The Google sibling has cleared the way to beat its nearest rivals, General Motors Co. and a couple of other players, by at least a year to introduce driverless cars to the public. A deal reached in January to buy thousands of additional Chrysler Pacifica minivans, which get kitted out with sensors that can see hundreds of yards in any direction, puts Waymo’s lead into stark relief. No other company is offering for-hire rides yet, let alone preparing to carry passengers in more than one city this year.
GM plans to start a ride-hailing service with its Chevrolet Bolt—the one with no steering wheel or pedals, the ultimate goal in autonomous technology—late next year. Most of the others trying solve the last remaining self-driving puzzles are more cautious, targeting 2020 or later.

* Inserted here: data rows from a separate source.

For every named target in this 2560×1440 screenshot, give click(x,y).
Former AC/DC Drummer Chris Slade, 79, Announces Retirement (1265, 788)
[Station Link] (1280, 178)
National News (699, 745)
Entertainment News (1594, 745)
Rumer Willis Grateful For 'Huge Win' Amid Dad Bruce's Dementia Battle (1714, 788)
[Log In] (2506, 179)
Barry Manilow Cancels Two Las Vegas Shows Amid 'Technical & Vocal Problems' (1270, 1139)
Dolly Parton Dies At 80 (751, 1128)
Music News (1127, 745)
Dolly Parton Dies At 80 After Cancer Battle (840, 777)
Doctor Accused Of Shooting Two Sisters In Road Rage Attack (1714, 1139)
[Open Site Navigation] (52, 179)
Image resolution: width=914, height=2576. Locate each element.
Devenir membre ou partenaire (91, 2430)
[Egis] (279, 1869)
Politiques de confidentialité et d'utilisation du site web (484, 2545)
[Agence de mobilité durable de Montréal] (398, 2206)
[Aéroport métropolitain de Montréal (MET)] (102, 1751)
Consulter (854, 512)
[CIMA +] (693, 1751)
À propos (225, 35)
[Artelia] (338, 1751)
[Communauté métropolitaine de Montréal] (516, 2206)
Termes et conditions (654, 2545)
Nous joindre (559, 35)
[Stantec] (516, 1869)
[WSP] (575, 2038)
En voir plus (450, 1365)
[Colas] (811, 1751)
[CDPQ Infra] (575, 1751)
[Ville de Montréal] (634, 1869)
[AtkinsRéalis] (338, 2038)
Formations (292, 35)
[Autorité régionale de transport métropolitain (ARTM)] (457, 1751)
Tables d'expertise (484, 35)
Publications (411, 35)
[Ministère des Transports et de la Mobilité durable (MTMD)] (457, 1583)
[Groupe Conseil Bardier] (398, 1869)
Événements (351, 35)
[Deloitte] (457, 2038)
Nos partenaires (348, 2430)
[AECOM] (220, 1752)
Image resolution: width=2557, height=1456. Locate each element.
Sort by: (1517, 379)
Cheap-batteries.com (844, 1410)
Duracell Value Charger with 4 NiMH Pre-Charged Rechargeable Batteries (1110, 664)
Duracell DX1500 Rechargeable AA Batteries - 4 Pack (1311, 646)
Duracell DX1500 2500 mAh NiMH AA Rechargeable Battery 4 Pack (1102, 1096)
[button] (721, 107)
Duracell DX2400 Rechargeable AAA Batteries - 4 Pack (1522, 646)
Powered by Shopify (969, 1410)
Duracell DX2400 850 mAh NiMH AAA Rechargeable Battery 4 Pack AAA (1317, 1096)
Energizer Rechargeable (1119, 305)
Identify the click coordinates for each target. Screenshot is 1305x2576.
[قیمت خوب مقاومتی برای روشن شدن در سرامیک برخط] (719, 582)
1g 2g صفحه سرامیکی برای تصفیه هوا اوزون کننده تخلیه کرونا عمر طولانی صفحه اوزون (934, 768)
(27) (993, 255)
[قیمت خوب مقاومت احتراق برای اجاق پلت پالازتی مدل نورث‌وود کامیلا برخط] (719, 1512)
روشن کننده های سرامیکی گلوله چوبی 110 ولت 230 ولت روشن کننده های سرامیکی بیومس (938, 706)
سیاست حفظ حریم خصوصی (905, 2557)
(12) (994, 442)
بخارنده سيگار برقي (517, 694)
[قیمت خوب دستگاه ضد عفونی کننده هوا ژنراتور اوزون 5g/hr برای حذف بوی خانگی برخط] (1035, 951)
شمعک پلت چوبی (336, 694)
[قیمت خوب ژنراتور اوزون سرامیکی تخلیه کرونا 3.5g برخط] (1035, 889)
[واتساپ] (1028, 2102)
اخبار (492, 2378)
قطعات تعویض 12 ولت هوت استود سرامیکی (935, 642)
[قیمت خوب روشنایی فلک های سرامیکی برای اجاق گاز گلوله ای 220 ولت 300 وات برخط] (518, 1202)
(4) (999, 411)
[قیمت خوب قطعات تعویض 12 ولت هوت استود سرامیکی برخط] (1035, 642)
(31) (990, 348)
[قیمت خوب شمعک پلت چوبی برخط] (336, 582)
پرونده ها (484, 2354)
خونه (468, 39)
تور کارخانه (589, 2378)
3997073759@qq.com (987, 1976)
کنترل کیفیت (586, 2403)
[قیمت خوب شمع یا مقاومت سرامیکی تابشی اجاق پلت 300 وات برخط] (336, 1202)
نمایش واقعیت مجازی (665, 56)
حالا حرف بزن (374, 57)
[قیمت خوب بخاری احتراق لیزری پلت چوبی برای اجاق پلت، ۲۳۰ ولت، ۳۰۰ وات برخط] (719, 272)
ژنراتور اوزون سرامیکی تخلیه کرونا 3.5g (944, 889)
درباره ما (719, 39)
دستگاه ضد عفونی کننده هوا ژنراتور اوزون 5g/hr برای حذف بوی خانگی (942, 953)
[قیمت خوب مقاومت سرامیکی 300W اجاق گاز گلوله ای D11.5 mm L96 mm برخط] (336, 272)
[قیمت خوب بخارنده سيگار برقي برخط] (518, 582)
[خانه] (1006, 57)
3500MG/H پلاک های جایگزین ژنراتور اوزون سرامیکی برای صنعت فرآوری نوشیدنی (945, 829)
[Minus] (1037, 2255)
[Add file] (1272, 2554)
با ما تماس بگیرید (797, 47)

The road to autonomy is long and exceedingly complicated. It can also be dangerous: Two high-profile efforts, from Uber Technologies Inc. and Tesla Inc., were involved in recent crashes that caused the death of a pedestrian (in the first known case of a person killed by a self-driving vehicle) and a driver using an assistance program touted as a precursor to autonomy. One of Waymo’s autonomous vans was involved in a collision just last week. But the perceived stakes are so enormous, with the promise of transport businesses needing little in labor costs, that many players are racing to master the technology and put it to work.